### TASK TO COMPLETE
Exact copy, pictures excluded: set down only the lines from the one with "The width and" through the end of the entries, keeping both end lines.

-- INPUT DATA follows --

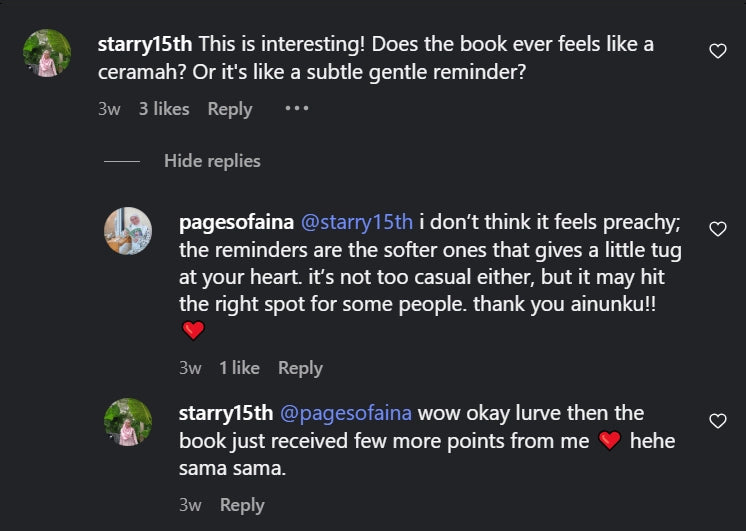Click the 3w timestamp on pagesofaina's reply
The image size is (746, 531).
pos(190,368)
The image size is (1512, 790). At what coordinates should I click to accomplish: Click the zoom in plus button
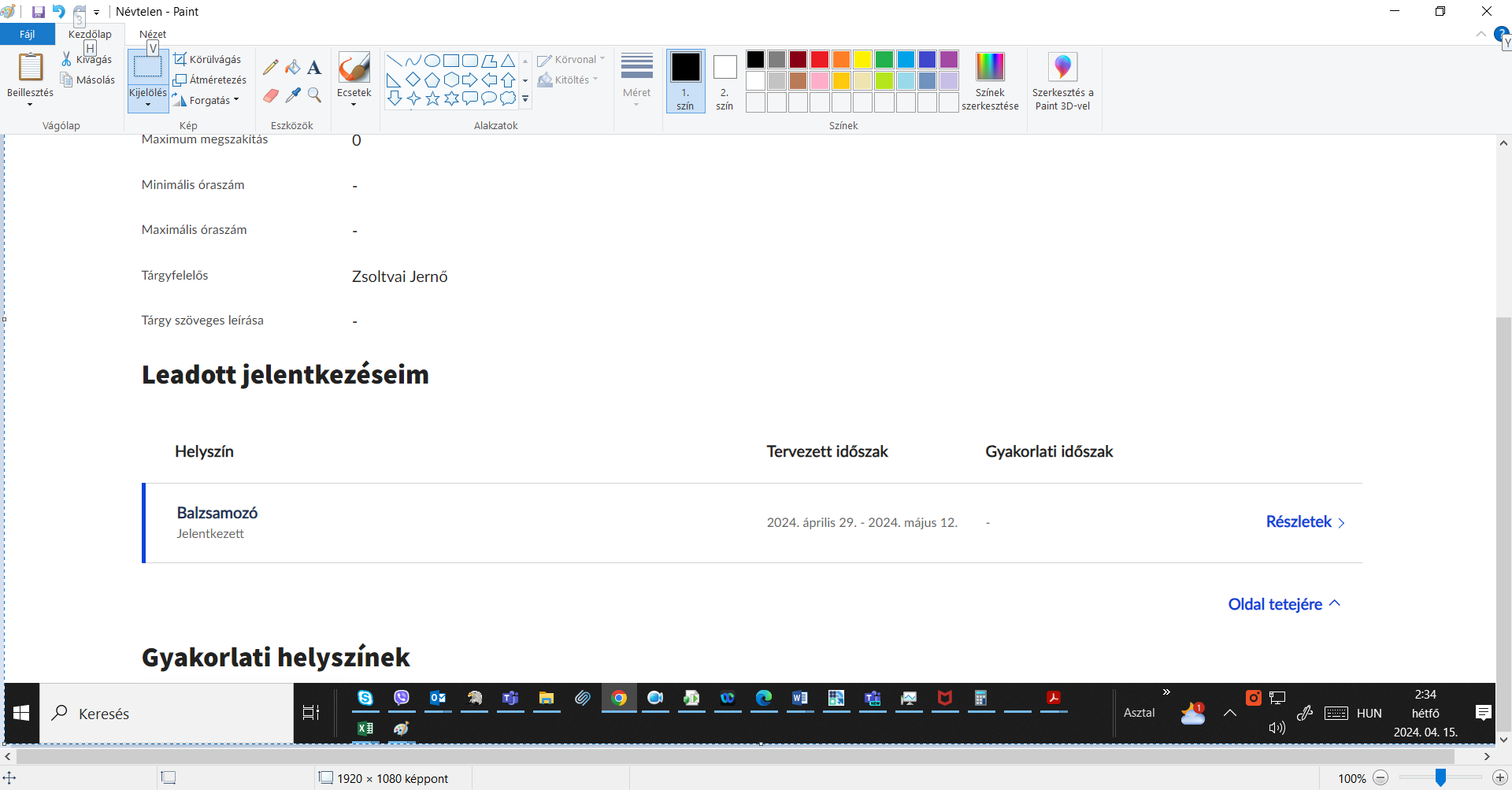[1499, 778]
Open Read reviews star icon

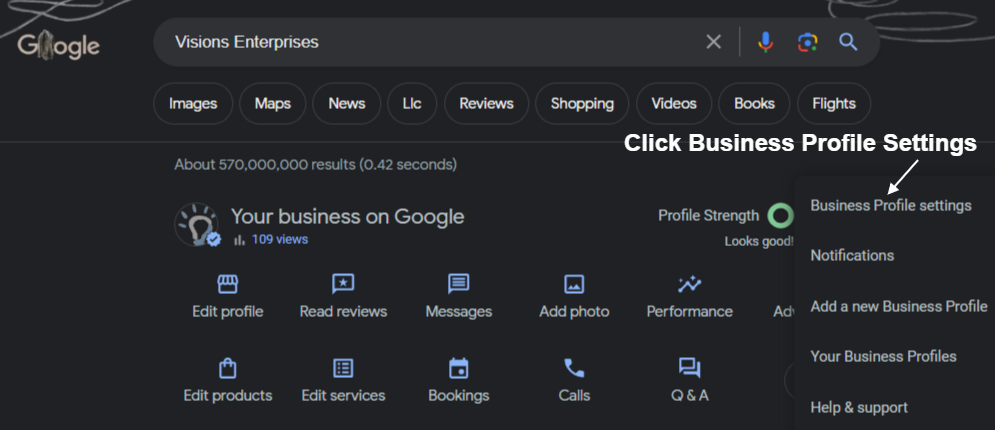[343, 284]
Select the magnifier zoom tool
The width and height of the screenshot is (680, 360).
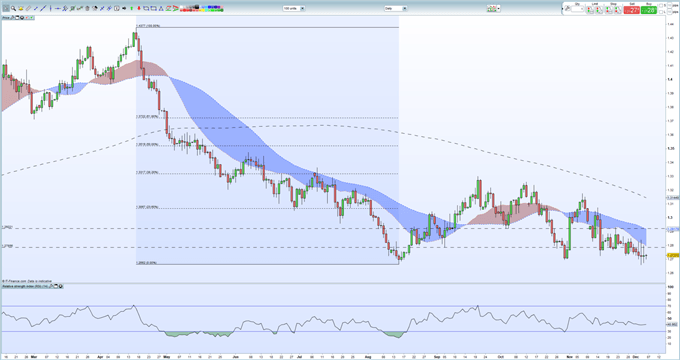click(x=13, y=8)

-- INPUT DATA concluded --

### RESULT BELOW
The width and height of the screenshot is (680, 360).
click(x=13, y=8)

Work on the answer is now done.